● **QUOTED PASSAGE**:
Should anyone above the age of 25 be allowed to run New Zealand? The idea is not as absurd as it might seem. My generation of New Zealanders and the one before it have presided over a gradual, interminable decline in relative prosperity at least since 1950; that represents 60 years of retreat.
The very best we have achieved is perhaps - and the jury is out - perhaps to have recently halted the relative decline, but most likely only for a limited period. If our generation had been the management team our Board of Directors would have sacked us by 1965 at the latest. Somehow we have disgracefully hung on for a further 45 years.
In that time we have overseen our standing in the OECD steadily fall and have suffered the ignominy of countries that we once determined to be unsophisticated pass us by. Just this past week it was reported that the district health board where I live could not bequeath its unfit-for-use hospital beds to developing countries because many of these countries were already using better beds.

● **DATA FOR REVIEW**:
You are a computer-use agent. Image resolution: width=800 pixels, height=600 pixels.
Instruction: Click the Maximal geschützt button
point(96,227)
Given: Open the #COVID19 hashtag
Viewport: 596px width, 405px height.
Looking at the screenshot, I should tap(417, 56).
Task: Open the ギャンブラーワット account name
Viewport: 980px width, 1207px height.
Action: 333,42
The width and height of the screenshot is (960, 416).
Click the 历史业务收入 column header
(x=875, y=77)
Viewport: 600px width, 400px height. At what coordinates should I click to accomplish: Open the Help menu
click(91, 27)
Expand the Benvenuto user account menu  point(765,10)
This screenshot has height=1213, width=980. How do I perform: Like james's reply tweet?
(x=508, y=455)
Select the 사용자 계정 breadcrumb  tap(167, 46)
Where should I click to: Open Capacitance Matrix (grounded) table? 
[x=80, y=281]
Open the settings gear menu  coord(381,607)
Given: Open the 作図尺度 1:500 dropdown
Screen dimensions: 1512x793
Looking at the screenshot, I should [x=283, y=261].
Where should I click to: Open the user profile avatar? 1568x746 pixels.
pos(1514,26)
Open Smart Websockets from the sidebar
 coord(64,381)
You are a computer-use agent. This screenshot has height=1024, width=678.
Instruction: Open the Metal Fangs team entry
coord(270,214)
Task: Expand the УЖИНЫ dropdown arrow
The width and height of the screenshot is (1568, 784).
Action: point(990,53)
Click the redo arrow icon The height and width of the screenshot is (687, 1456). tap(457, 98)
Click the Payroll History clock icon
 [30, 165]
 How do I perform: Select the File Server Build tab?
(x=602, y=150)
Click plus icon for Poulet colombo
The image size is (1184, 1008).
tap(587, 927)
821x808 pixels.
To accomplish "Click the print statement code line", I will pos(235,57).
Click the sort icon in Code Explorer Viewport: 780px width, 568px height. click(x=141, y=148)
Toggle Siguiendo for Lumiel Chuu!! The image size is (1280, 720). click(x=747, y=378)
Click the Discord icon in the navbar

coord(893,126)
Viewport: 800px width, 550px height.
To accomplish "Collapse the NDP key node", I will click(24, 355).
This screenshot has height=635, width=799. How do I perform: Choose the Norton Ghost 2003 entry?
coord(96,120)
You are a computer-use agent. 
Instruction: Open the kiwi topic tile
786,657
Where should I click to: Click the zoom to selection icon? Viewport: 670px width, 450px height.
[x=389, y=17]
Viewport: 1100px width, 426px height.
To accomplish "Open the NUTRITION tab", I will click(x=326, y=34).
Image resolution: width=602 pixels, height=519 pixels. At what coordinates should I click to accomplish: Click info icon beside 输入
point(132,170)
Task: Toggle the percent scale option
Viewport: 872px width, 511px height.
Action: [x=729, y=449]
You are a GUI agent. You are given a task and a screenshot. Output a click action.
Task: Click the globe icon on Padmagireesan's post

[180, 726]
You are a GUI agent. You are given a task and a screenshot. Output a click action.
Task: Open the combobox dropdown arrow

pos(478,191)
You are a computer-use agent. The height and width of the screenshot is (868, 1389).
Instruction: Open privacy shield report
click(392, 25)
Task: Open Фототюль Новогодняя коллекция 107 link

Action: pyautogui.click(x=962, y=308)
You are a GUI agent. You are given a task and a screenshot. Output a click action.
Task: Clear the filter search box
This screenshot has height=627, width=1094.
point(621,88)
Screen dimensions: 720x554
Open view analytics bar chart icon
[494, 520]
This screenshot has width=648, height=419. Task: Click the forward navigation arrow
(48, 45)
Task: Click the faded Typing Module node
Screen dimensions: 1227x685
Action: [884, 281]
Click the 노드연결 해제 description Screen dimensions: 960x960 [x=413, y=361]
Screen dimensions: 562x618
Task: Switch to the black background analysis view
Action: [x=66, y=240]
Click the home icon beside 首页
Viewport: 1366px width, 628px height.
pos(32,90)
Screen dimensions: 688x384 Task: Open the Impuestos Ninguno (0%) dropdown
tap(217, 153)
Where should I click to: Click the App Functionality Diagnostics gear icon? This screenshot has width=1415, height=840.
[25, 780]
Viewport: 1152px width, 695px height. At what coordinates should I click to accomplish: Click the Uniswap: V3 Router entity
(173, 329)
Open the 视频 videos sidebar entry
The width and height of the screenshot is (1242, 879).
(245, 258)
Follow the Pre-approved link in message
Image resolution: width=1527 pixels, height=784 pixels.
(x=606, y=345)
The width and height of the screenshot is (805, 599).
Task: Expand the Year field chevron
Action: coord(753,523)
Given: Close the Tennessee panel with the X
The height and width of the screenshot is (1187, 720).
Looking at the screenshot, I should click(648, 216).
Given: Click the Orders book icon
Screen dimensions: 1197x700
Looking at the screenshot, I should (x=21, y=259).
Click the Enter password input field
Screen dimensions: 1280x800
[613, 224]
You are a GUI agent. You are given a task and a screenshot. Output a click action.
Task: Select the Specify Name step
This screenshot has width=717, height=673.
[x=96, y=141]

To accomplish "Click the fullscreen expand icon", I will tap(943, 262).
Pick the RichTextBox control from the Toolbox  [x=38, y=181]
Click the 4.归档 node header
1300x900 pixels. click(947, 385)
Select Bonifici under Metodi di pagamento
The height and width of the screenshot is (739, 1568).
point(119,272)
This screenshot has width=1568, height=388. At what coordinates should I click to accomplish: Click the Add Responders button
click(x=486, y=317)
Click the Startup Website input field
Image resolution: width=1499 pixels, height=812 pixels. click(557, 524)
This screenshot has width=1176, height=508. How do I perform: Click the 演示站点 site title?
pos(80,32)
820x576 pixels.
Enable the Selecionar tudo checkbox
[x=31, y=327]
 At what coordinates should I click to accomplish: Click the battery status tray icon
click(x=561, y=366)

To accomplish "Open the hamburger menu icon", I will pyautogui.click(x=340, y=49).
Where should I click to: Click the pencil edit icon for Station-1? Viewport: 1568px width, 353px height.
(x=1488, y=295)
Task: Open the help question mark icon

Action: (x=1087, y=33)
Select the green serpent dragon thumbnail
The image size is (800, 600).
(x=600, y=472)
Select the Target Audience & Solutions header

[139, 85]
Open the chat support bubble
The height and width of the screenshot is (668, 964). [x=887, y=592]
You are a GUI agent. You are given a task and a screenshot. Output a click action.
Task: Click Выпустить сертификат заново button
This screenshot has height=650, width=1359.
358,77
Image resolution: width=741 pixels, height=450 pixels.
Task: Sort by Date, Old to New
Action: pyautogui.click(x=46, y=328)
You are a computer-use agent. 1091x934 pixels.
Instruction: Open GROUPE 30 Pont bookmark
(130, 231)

● **TASKS AND EXERCISES**:
1. Answer these questions from the commentary on New Zealand's relative decline:
(a) Since approximately what year has the relative decline in prosperity continued, and how many years of retreat does that represent?
(b) By what year at the latest would a Board of Directors have sacked the author's generation?
(c) Why could the district health board not give its unfit-for-use hospital beds to developing countries?
2. Using the commentary on New Zealand's relative decline, explain why the author considers it not entirely absurd to bar anyone over 25 from running the country.
3. Continue the commentary on New Zealand's relative decline from the point where it ends.

● **ANSWERS TO EACH TASK**:
1.
(a) Since at least 1950, which represents 60 years of retreat.
(b) By 1965 at the latest.
(c) Many of those countries were already using better beds.

2. The author's generation and the one before it have presided over a gradual decline in New Zealand's relative prosperity since at least 1950, which amounts to 60 years of retreat. At best, that decline has perhaps only recently been halted, and most likely only for a limited period.

3.
How bad does it have to get before we act? The data that clearly indicate what is wrong have been with us for years; we simply need the courage to be decisive.
By far the most serious issue is the gross misallocation of capital in New Zealand. Productivity data tell the story. Whilst in more recent times we have achieved high levels of labour productivity - that is, mobilising people into paid work and making the most out of them - our total or multifactor productivity growth rate is almost static. The explanation is that we are investing our capital into unproductive assets, or assets that only return poorly.
A full 76 per cent of New Zealand's capital application is into housing compared to Australia's 52 per cent and the USA's 37 per cent. You'd need a pair of tweezers to find the amount that we invest in stocks and shares, where real wealth can be created by productive enterprise.
In order to realise the value of speculative housing we need positive population growth and as our birth rate is just below replacement and, in the long-term, falling we will increasingly rely on immigration to boost population and stimulate demand for housing, along with the break up of the "nuclear family" and fall in average household size. Courting cashed up immigrants as we do - and placing the majority in Auckland - serves to stimulate inflation.
This is where our savings tactic (the value of housing) runs headlong into monetary policy, the means by which we attempt to regulate the temperature of the economy through the price of money; real interest rates are ramped up and their impact is muted by fixed mortgage instruments.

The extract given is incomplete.